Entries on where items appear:

+++++

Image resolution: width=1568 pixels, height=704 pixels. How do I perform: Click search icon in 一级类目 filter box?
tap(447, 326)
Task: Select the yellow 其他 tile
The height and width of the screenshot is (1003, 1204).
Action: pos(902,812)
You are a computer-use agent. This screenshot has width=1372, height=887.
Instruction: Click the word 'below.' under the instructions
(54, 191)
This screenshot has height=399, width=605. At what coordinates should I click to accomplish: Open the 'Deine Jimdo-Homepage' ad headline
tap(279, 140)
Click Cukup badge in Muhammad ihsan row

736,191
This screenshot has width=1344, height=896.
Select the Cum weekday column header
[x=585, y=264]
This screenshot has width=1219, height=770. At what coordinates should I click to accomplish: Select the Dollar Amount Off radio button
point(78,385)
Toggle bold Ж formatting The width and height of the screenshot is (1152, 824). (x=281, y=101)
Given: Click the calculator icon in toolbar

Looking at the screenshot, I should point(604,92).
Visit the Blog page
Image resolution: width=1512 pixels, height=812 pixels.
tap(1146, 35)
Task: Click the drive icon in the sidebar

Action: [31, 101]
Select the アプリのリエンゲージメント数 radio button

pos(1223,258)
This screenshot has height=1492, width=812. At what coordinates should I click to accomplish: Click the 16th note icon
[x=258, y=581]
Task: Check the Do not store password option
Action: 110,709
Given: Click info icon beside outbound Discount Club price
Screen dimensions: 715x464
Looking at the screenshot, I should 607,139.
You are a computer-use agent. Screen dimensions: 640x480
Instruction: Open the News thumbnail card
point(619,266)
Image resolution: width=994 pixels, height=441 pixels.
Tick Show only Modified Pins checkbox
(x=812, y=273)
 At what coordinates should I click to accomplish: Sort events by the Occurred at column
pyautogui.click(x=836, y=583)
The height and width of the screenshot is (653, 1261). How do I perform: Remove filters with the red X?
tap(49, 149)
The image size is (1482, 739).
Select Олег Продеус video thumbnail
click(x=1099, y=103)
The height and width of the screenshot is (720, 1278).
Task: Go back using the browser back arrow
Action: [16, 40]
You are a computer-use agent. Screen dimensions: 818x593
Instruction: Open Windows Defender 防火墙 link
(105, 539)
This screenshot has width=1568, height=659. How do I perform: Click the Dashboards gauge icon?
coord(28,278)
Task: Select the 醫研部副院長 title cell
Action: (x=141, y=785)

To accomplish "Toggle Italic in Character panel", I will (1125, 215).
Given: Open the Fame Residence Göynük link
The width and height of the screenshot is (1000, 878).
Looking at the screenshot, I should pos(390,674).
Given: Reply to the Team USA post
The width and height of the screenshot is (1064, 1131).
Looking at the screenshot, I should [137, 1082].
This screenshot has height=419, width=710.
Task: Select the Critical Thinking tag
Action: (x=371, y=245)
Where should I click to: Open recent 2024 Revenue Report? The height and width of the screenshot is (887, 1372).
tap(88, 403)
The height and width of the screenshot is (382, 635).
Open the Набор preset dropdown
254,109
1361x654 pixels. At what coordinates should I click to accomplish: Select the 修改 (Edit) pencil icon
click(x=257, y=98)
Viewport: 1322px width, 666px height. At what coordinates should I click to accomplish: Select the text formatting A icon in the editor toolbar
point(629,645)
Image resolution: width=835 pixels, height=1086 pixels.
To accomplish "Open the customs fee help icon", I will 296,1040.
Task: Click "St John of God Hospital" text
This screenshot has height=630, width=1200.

+++++

» What to do:
Can you retype every one of the entries above word for word, keeping each line unchanged?

» Full response:
Image resolution: width=1568 pixels, height=704 pixels. How do I perform: Click search icon in 一级类目 filter box?
tap(447, 326)
Task: Select the yellow 其他 tile
The height and width of the screenshot is (1003, 1204).
Action: pos(902,812)
You are a computer-use agent. This screenshot has width=1372, height=887.
Instruction: Click the word 'below.' under the instructions
(54, 191)
This screenshot has height=399, width=605. At what coordinates should I click to accomplish: Open the 'Deine Jimdo-Homepage' ad headline
tap(279, 140)
Click Cukup badge in Muhammad ihsan row

736,191
This screenshot has width=1344, height=896.
Select the Cum weekday column header
[x=585, y=264]
This screenshot has width=1219, height=770. At what coordinates should I click to accomplish: Select the Dollar Amount Off radio button
point(78,385)
Toggle bold Ж formatting The width and height of the screenshot is (1152, 824). (x=281, y=101)
Given: Click the calculator icon in toolbar

Looking at the screenshot, I should point(604,92).
Visit the Blog page
Image resolution: width=1512 pixels, height=812 pixels.
tap(1146, 35)
Task: Click the drive icon in the sidebar

Action: [31, 101]
Select the アプリのリエンゲージメント数 radio button

pos(1223,258)
This screenshot has height=1492, width=812. At what coordinates should I click to accomplish: Click the 16th note icon
[x=258, y=581]
Task: Check the Do not store password option
Action: 110,709
Given: Click info icon beside outbound Discount Club price
Screen dimensions: 715x464
Looking at the screenshot, I should 607,139.
You are a computer-use agent. Screen dimensions: 640x480
Instruction: Open the News thumbnail card
point(619,266)
Image resolution: width=994 pixels, height=441 pixels.
Tick Show only Modified Pins checkbox
(x=812, y=273)
 At what coordinates should I click to accomplish: Sort events by the Occurred at column
pyautogui.click(x=836, y=583)
The height and width of the screenshot is (653, 1261). How do I perform: Remove filters with the red X?
tap(49, 149)
The image size is (1482, 739).
Select Олег Продеус video thumbnail
click(x=1099, y=103)
The height and width of the screenshot is (720, 1278).
Task: Go back using the browser back arrow
Action: [16, 40]
You are a computer-use agent. Screen dimensions: 818x593
Instruction: Open Windows Defender 防火墙 link
(105, 539)
This screenshot has width=1568, height=659. How do I perform: Click the Dashboards gauge icon?
coord(28,278)
Task: Select the 醫研部副院長 title cell
Action: (x=141, y=785)

To accomplish "Toggle Italic in Character panel", I will (1125, 215).
Given: Open the Fame Residence Göynük link
The width and height of the screenshot is (1000, 878).
Looking at the screenshot, I should pos(390,674).
Given: Reply to the Team USA post
The width and height of the screenshot is (1064, 1131).
Looking at the screenshot, I should [137, 1082].
This screenshot has height=419, width=710.
Task: Select the Critical Thinking tag
Action: (x=371, y=245)
Where should I click to: Open recent 2024 Revenue Report? The height and width of the screenshot is (887, 1372).
tap(88, 403)
The height and width of the screenshot is (382, 635).
Open the Набор preset dropdown
254,109
1361x654 pixels. At what coordinates should I click to accomplish: Select the 修改 (Edit) pencil icon
click(x=257, y=98)
Viewport: 1322px width, 666px height. At what coordinates should I click to accomplish: Select the text formatting A icon in the editor toolbar
point(629,645)
Image resolution: width=835 pixels, height=1086 pixels.
To accomplish "Open the customs fee help icon", I will 296,1040.
Task: Click "St John of God Hospital" text
This screenshot has height=630, width=1200.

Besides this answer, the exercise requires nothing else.